▶ [ASSIGNED TASK]:
Look for the string "will" in the listing. Copy each line that has it.
EXERCISE DATA below:
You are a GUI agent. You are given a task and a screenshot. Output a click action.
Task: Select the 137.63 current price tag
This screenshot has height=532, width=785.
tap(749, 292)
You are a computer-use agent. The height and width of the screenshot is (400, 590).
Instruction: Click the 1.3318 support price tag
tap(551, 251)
End of EXERCISE DATA.
EXERCISE DATA below:
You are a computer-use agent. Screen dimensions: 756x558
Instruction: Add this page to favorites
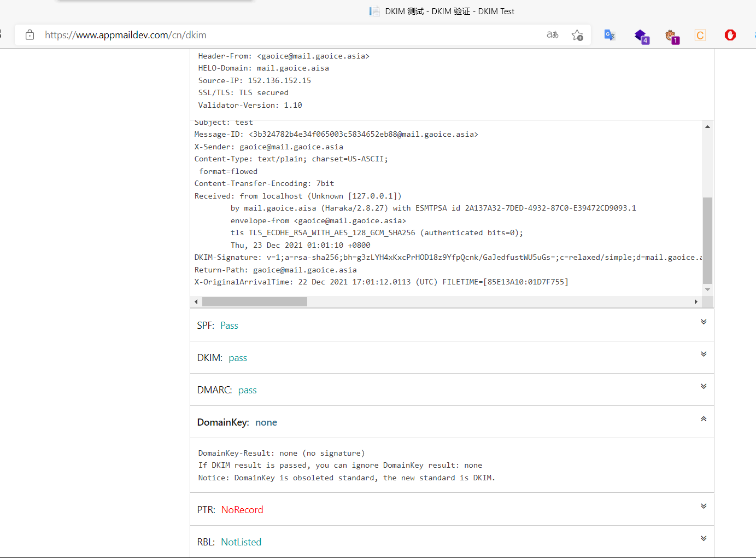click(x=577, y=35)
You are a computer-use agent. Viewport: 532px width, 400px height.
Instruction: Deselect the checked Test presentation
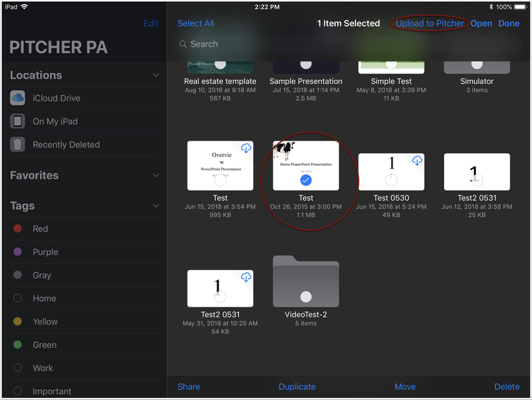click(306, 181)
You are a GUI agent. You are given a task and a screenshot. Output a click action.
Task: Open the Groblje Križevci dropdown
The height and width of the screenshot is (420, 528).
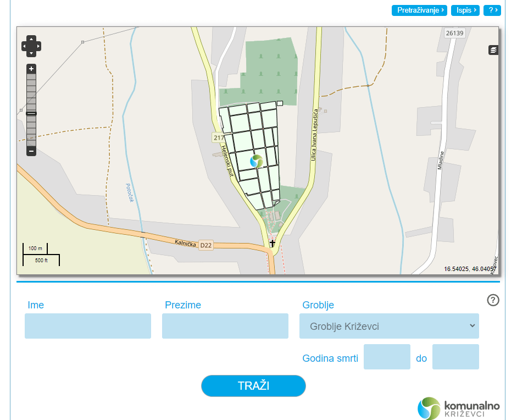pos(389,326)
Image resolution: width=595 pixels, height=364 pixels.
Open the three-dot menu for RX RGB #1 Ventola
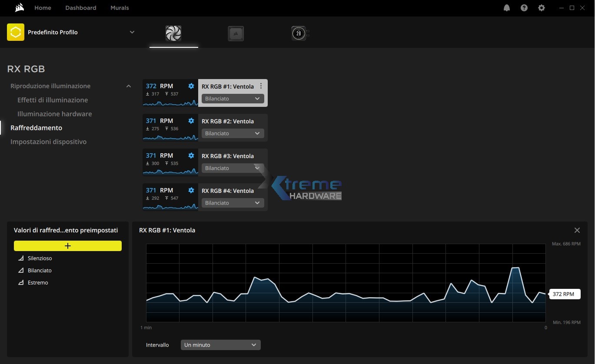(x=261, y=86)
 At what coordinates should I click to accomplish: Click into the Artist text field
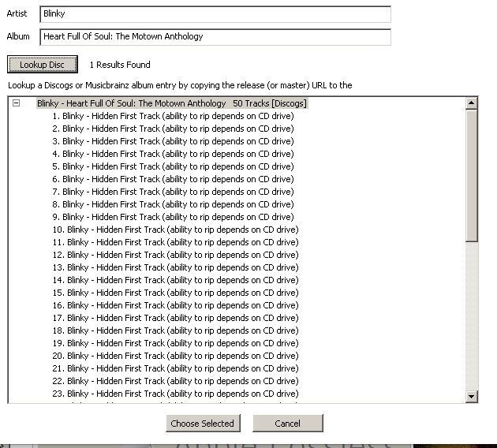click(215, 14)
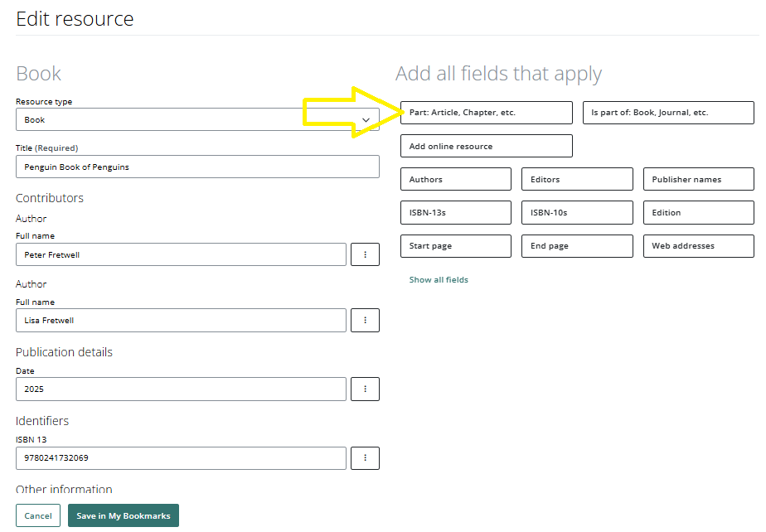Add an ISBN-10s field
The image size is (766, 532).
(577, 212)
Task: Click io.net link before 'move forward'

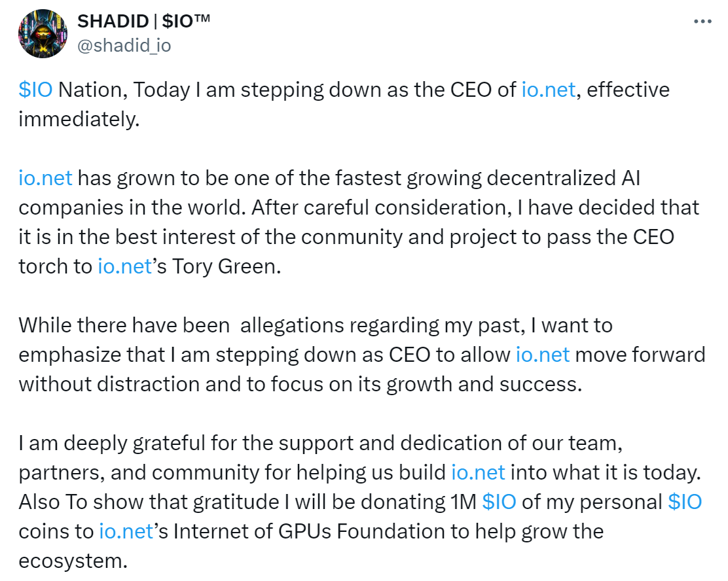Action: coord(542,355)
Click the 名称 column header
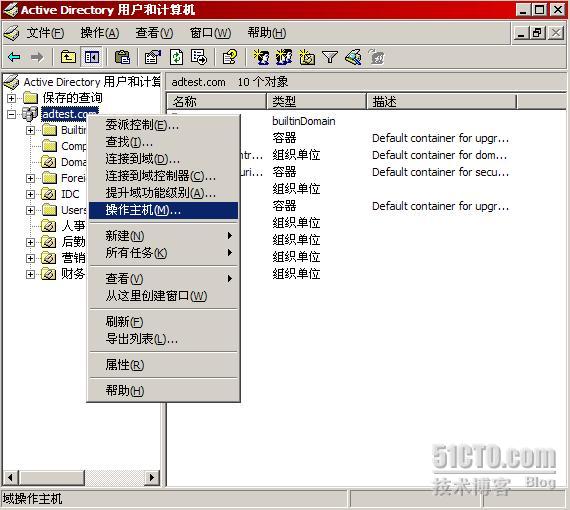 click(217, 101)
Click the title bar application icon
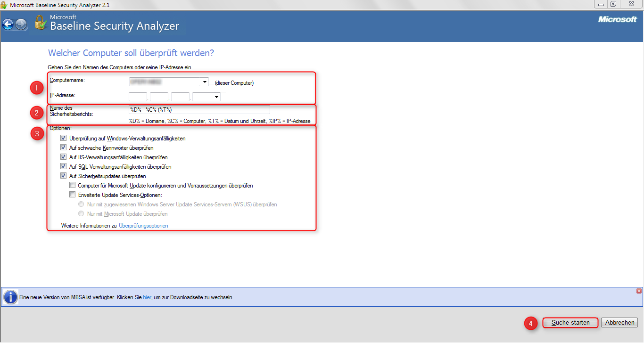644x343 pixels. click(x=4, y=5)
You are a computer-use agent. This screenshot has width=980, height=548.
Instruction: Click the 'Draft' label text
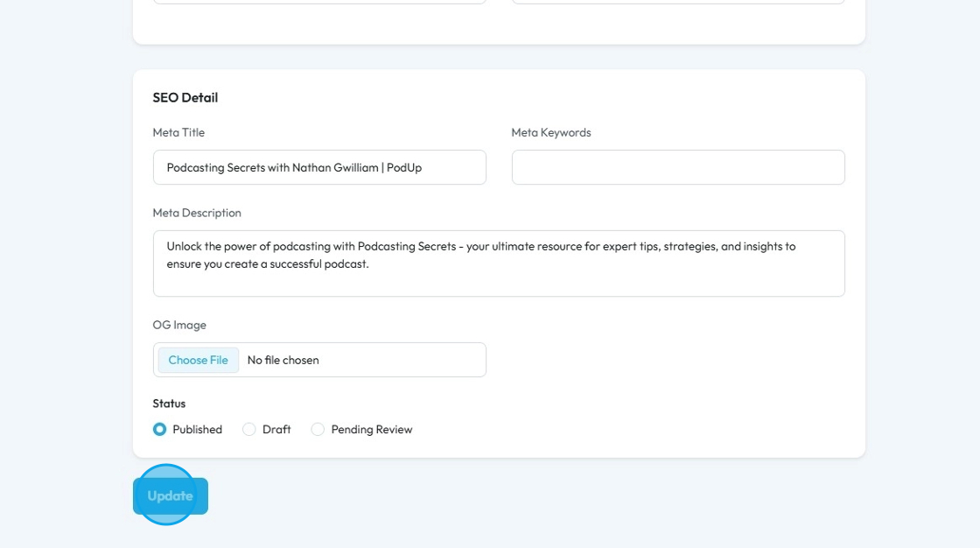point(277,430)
End of EXERCISE DATA.
EXERCISE DATA below:
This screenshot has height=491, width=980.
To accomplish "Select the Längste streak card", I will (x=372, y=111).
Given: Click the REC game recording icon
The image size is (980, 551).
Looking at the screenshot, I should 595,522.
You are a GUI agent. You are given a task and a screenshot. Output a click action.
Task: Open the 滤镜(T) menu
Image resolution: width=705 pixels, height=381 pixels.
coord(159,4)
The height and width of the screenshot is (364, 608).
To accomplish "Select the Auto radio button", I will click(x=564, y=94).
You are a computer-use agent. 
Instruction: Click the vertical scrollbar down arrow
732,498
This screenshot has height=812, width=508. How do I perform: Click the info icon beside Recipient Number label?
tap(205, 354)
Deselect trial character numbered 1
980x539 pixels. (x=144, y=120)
End of EXERCISE DATA.
▶ [TASK RESULT]:
To accomplish "Select the Längste streak card", I will (x=372, y=111).
To accomplish "Select the Auto radio button", I will click(x=564, y=94).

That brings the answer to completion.